> **Exercise aim**: All records should be reproduced verbatim.

> **Materials provided**:
/---

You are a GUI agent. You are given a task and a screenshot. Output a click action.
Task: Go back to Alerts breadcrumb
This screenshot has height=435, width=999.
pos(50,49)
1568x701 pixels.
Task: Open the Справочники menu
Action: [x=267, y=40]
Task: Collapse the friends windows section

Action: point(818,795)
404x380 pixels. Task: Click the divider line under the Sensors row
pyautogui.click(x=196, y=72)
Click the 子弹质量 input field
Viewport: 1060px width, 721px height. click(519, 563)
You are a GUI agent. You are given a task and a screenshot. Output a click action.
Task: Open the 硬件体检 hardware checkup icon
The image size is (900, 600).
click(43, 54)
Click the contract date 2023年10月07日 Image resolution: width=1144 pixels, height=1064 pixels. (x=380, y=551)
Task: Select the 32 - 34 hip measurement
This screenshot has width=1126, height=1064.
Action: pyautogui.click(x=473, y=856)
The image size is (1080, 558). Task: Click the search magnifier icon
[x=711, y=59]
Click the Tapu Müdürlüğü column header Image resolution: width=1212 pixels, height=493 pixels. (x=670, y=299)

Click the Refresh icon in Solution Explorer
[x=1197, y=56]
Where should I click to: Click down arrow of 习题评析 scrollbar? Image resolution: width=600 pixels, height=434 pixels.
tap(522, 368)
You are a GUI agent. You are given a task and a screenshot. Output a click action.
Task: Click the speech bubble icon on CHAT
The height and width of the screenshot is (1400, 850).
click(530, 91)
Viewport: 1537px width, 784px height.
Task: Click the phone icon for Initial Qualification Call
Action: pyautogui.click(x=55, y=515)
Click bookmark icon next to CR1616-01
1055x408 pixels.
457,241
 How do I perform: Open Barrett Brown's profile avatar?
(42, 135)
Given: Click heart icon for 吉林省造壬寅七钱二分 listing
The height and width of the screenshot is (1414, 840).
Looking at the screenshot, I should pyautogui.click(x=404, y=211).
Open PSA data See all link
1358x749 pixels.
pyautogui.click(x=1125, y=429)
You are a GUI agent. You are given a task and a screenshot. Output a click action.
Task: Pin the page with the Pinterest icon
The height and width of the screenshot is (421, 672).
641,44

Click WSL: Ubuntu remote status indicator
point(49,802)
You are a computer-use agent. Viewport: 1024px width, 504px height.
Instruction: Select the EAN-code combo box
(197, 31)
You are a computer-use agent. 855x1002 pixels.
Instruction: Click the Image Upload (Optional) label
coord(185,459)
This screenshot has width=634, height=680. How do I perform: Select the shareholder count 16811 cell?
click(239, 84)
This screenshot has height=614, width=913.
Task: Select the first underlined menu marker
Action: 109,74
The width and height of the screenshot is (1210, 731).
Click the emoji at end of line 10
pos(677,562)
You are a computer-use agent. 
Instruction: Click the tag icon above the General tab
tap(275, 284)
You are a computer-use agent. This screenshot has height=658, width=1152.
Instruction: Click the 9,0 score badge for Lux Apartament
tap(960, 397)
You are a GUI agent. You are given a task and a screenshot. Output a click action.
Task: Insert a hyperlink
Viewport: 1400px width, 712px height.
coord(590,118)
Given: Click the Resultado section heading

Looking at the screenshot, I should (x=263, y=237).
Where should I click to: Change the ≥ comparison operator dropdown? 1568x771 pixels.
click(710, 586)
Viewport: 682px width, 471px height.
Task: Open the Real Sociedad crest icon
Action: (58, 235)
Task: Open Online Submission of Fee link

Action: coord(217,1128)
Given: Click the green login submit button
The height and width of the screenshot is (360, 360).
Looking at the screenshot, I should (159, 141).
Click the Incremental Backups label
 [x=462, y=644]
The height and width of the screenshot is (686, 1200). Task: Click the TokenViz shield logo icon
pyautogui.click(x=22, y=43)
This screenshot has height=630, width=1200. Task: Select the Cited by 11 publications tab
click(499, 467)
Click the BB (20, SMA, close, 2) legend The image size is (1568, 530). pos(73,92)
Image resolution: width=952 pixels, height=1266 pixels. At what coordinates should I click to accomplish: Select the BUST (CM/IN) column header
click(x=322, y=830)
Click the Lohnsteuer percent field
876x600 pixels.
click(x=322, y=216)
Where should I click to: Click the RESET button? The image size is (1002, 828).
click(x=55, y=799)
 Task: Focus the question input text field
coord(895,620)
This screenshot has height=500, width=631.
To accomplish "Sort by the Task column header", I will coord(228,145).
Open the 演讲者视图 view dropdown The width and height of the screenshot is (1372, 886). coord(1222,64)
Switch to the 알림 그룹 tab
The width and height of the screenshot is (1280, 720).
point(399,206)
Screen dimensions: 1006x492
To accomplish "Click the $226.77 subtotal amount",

\---

> **Response to the exercise**:
You are a GUI agent. You are given a task and a screenshot. Output a click action.
Task: Go back to Alerts breadcrumb
This screenshot has height=435, width=999.
pos(50,49)
1568x701 pixels.
Task: Open the Справочники menu
Action: [x=267, y=40]
Task: Collapse the friends windows section

Action: point(818,795)
404x380 pixels. Task: Click the divider line under the Sensors row
pyautogui.click(x=196, y=72)
Click the 子弹质量 input field
Viewport: 1060px width, 721px height. click(519, 563)
You are a GUI agent. You are given a task and a screenshot. Output a click action.
Task: Open the 硬件体检 hardware checkup icon
The image size is (900, 600).
click(43, 54)
Click the contract date 2023年10月07日 Image resolution: width=1144 pixels, height=1064 pixels. (x=380, y=551)
Task: Select the 32 - 34 hip measurement
This screenshot has width=1126, height=1064.
Action: pyautogui.click(x=473, y=856)
The image size is (1080, 558). Task: Click the search magnifier icon
[x=711, y=59]
Click the Tapu Müdürlüğü column header Image resolution: width=1212 pixels, height=493 pixels. (x=670, y=299)

Click the Refresh icon in Solution Explorer
[x=1197, y=56]
Where should I click to: Click down arrow of 习题评析 scrollbar? Image resolution: width=600 pixels, height=434 pixels.
tap(522, 368)
You are a GUI agent. You are given a task and a screenshot. Output a click action.
Task: Click the speech bubble icon on CHAT
The height and width of the screenshot is (1400, 850).
click(530, 91)
Viewport: 1537px width, 784px height.
Task: Click the phone icon for Initial Qualification Call
Action: pyautogui.click(x=55, y=515)
Click bookmark icon next to CR1616-01
1055x408 pixels.
457,241
 How do I perform: Open Barrett Brown's profile avatar?
(42, 135)
Given: Click heart icon for 吉林省造壬寅七钱二分 listing
The height and width of the screenshot is (1414, 840).
Looking at the screenshot, I should pyautogui.click(x=404, y=211).
Open PSA data See all link
1358x749 pixels.
pyautogui.click(x=1125, y=429)
You are a GUI agent. You are given a task and a screenshot. Output a click action.
Task: Pin the page with the Pinterest icon
The height and width of the screenshot is (421, 672).
641,44

Click WSL: Ubuntu remote status indicator
point(49,802)
You are a computer-use agent. Viewport: 1024px width, 504px height.
Instruction: Select the EAN-code combo box
(197, 31)
You are a computer-use agent. 855x1002 pixels.
Instruction: Click the Image Upload (Optional) label
coord(185,459)
This screenshot has width=634, height=680. How do I perform: Select the shareholder count 16811 cell?
click(239, 84)
This screenshot has height=614, width=913.
Task: Select the first underlined menu marker
Action: 109,74
The width and height of the screenshot is (1210, 731).
Click the emoji at end of line 10
pos(677,562)
You are a computer-use agent. 
Instruction: Click the tag icon above the General tab
tap(275, 284)
You are a computer-use agent. This screenshot has height=658, width=1152.
Instruction: Click the 9,0 score badge for Lux Apartament
tap(960, 397)
You are a GUI agent. You are given a task and a screenshot. Output a click action.
Task: Insert a hyperlink
Viewport: 1400px width, 712px height.
coord(590,118)
Given: Click the Resultado section heading

Looking at the screenshot, I should (x=263, y=237).
Where should I click to: Change the ≥ comparison operator dropdown? 1568x771 pixels.
click(710, 586)
Viewport: 682px width, 471px height.
Task: Open the Real Sociedad crest icon
Action: (58, 235)
Task: Open Online Submission of Fee link

Action: coord(217,1128)
Given: Click the green login submit button
The height and width of the screenshot is (360, 360).
Looking at the screenshot, I should (159, 141).
Click the Incremental Backups label
 [x=462, y=644]
The height and width of the screenshot is (686, 1200). Task: Click the TokenViz shield logo icon
pyautogui.click(x=22, y=43)
This screenshot has height=630, width=1200. Task: Select the Cited by 11 publications tab
click(499, 467)
Click the BB (20, SMA, close, 2) legend The image size is (1568, 530). pos(73,92)
Image resolution: width=952 pixels, height=1266 pixels. At what coordinates should I click to accomplish: Select the BUST (CM/IN) column header
click(x=322, y=830)
Click the Lohnsteuer percent field
876x600 pixels.
click(x=322, y=216)
Where should I click to: Click the RESET button? The image size is (1002, 828).
click(x=55, y=799)
 Task: Focus the question input text field
coord(895,620)
This screenshot has height=500, width=631.
To accomplish "Sort by the Task column header", I will coord(228,145).
Open the 演讲者视图 view dropdown The width and height of the screenshot is (1372, 886). coord(1222,64)
Switch to the 알림 그룹 tab
The width and height of the screenshot is (1280, 720).
point(399,206)
Screen dimensions: 1006x492
To accomplish "Click the $226.77 subtotal amount",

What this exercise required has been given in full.